(Given data begins)

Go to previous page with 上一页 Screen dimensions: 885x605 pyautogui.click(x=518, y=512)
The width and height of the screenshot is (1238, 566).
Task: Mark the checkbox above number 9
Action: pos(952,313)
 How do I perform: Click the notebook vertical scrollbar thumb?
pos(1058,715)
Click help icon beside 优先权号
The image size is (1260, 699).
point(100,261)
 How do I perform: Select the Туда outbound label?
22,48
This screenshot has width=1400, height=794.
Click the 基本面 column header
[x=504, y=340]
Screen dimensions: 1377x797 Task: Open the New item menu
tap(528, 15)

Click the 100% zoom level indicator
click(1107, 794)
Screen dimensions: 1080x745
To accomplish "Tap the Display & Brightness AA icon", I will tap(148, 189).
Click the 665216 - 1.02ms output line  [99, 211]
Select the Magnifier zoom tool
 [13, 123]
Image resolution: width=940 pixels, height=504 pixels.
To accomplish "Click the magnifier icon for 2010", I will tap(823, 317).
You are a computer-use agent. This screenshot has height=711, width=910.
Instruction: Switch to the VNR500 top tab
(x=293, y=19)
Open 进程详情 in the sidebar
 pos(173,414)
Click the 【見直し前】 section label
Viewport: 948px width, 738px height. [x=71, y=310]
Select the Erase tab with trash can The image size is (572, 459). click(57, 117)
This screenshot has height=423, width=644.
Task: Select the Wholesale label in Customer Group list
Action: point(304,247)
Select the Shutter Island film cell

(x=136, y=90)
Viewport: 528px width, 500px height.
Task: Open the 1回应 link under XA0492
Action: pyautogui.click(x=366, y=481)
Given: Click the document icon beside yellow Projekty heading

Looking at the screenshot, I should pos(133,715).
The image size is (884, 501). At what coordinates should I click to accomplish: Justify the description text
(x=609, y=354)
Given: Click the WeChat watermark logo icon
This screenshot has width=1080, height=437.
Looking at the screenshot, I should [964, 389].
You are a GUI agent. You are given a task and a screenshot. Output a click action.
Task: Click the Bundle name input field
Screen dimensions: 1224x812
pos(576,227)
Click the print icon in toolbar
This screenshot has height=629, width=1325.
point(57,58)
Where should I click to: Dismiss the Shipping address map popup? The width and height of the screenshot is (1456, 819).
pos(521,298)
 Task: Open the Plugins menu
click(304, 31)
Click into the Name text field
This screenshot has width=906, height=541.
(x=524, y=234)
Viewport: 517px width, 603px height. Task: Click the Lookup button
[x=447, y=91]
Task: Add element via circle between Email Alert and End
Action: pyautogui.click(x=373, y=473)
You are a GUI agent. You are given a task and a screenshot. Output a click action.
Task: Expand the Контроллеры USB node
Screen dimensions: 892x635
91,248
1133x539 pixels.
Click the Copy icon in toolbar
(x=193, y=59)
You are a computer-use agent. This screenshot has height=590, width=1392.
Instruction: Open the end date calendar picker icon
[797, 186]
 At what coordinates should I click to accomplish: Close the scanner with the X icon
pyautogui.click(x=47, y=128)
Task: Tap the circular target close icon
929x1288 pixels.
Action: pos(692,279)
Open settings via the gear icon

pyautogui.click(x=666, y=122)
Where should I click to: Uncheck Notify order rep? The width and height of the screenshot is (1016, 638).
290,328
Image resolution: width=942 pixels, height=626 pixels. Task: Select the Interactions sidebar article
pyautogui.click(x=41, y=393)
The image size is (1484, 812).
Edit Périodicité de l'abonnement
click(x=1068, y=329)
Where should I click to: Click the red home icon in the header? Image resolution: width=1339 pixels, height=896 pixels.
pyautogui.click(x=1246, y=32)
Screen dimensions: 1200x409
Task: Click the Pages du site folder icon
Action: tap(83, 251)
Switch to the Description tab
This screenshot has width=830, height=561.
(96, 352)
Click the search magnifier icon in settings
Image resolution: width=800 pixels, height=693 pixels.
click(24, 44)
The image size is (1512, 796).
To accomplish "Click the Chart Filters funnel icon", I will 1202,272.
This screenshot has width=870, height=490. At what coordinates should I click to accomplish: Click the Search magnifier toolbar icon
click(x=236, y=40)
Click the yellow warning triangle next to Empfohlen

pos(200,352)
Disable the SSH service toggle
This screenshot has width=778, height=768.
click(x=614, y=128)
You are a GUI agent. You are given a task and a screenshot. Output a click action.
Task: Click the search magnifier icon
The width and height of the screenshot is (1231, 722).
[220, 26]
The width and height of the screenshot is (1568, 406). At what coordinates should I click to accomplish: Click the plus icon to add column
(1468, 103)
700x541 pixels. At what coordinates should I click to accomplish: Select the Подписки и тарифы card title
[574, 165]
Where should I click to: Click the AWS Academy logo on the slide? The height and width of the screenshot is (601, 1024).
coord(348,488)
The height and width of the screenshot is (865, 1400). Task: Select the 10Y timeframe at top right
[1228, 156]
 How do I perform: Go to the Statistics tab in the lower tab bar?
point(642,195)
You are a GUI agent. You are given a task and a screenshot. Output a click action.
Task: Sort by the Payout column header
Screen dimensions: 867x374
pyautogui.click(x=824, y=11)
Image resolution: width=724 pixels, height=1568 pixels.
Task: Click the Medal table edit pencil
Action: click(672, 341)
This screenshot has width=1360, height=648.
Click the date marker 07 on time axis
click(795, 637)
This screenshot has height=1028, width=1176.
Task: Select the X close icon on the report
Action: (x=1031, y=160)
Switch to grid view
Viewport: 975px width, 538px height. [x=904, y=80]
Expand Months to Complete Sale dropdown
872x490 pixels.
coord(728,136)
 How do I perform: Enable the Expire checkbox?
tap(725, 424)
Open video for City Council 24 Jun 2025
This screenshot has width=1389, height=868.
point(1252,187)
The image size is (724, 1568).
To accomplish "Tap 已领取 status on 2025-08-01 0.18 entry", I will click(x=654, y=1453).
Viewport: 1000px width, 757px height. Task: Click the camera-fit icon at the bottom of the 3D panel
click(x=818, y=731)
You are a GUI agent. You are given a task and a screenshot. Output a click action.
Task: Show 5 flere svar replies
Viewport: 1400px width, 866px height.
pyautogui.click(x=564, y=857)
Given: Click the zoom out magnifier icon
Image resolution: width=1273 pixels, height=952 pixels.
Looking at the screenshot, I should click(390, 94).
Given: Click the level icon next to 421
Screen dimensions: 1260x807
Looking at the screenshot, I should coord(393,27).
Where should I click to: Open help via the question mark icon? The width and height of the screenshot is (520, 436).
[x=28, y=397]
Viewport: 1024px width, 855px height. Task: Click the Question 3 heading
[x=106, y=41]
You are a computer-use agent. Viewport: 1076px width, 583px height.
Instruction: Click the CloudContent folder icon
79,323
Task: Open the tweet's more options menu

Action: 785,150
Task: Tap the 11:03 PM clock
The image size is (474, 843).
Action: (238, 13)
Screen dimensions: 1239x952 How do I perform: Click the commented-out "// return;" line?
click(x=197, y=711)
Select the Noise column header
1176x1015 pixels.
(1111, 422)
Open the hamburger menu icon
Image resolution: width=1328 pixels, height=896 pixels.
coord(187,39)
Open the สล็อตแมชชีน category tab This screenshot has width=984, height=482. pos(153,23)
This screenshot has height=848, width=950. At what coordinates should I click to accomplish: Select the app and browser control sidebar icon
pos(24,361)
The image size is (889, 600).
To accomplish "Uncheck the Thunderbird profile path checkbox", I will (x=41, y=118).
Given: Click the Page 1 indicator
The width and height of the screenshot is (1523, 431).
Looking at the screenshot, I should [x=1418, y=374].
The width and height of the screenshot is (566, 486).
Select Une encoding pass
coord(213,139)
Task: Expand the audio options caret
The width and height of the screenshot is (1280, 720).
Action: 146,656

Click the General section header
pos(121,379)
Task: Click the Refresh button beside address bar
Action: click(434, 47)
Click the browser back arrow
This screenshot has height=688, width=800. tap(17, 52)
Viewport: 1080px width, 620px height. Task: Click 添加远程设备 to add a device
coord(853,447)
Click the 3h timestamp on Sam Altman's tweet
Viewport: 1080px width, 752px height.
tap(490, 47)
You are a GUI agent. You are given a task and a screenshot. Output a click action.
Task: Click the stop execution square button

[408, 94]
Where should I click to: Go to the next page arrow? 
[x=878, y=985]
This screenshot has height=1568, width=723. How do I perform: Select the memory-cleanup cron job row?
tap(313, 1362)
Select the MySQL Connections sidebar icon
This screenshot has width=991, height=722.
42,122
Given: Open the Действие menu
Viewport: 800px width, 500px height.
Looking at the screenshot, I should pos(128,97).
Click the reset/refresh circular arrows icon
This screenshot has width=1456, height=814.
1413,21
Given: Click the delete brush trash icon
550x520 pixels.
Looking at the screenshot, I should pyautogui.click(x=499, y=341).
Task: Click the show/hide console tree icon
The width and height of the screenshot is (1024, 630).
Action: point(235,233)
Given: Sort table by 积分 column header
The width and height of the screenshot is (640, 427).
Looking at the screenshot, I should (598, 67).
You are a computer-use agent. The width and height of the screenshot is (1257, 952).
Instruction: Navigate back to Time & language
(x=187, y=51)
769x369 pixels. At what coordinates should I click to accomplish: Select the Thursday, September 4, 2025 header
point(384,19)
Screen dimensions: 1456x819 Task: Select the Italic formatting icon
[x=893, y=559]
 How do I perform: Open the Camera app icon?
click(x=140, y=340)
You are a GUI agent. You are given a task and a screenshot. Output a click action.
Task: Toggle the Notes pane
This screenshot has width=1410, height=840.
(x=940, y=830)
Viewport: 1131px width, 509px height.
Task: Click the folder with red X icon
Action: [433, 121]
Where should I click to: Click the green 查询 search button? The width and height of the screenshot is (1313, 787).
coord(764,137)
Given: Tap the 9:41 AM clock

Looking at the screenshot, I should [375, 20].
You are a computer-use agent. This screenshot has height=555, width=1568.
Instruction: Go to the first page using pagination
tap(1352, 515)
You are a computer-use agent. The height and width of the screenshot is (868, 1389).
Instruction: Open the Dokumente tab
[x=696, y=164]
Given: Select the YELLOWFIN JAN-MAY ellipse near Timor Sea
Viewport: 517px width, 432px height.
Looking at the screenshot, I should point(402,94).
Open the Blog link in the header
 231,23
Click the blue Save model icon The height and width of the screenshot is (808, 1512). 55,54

(Given data ends)

- What you need to do
Look through the data above. Each line containing the word "Sort" needs to be copied.

- Task result
Task: Sort by the Payout column header
Given: Sort table by 积分 column header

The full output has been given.